A cette question est-il décent de répondre aujourd'hui ? En tant que critique ou amateur d'art, non. L'artiste est encore jeune et son oeuvre doit parvenir à maturation... Mais en tant que "consommateur" d'un marché que les institutions saturent peu à peu avec des fourchettes d'artistes restreintes, oui.
Monté au pinacle, Kapoor peut-il prétendre à une production graphique digne de ses sculptures dans lesquelles la beauté des matériaux employés contrebalance avec bonheur les formes subtilement colorées s'en dégageant ? Sans doute pas, et les nombreux dessins exposés, très mal accrochés d'ailleurs (aucun nom ne vient désigner le responsable de ce massacre...), n'auraient dû, pour les deux tiers au minimum, jamais quitté le cartable de l'artiste.
Jeu de matières sur le papier, formes organiques, éclatements stellaires, montagnes scindées, cercles lunaires sont un vocabulaire symbolique cher à l'artiste et déjà fortement imprégné de ces pigmentations poudreuses caractérisant les sculptures, apparaissent au fil des dessins, mais l'intérêt reste inégal.

Consignes de l'exercice >>
A - D'après l'extrait sur les dessins de Kapoor, quelle proportion minimale des dessins exposés n'aurait jamais dû quitter le cartable de l'artiste ?
B - Recopiez le passage de l'extrait sur Kapoor compris entre « Jeu de matières » et « l'intérêt reste inégal. », ces deux bornes incluses.
C - Dans l'extrait sur Kapoor, relevez tous les éléments qui forment le vocabulaire symbolique cher à l'artiste.

Lignes de données >>
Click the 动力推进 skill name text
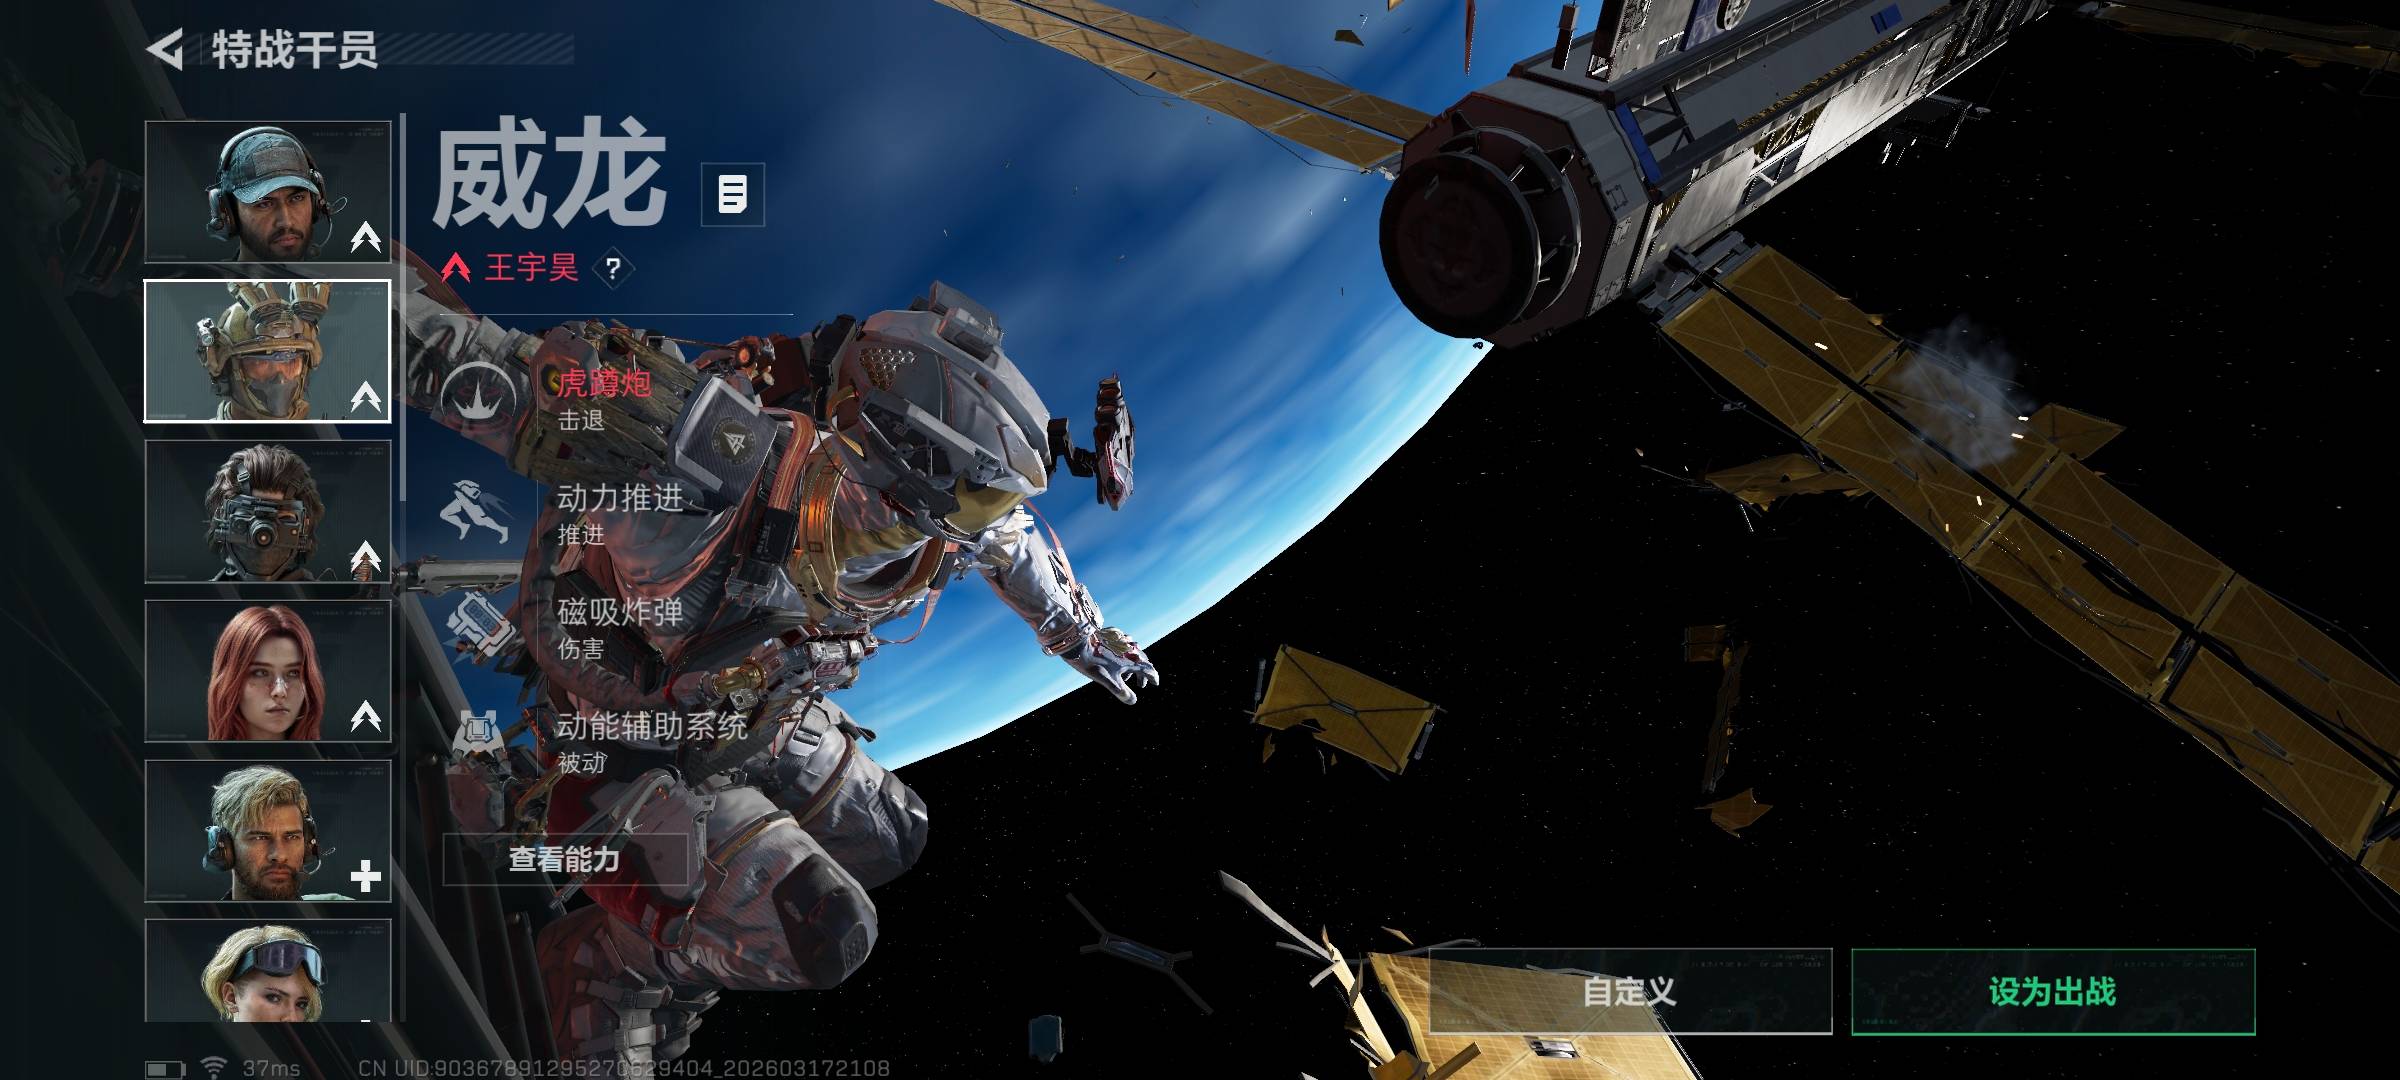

Réponses fournies >>
A - Les deux tiers au minimum.

B -
Jeu de matières sur le papier, formes organiques, éclatements stellaires, montagnes scindées, cercles lunaires sont un vocabulaire symbolique cher à l'artiste et déjà fortement imprégné de ces pigmentations poudreuses caractérisant les sculptures, apparaissent au fil des dessins, mais l'intérêt reste inégal.

C -
- Jeu de matières sur le papier
- Formes organiques
- Éclatements stellaires
- Montagnes scindées
- Cercles lunaires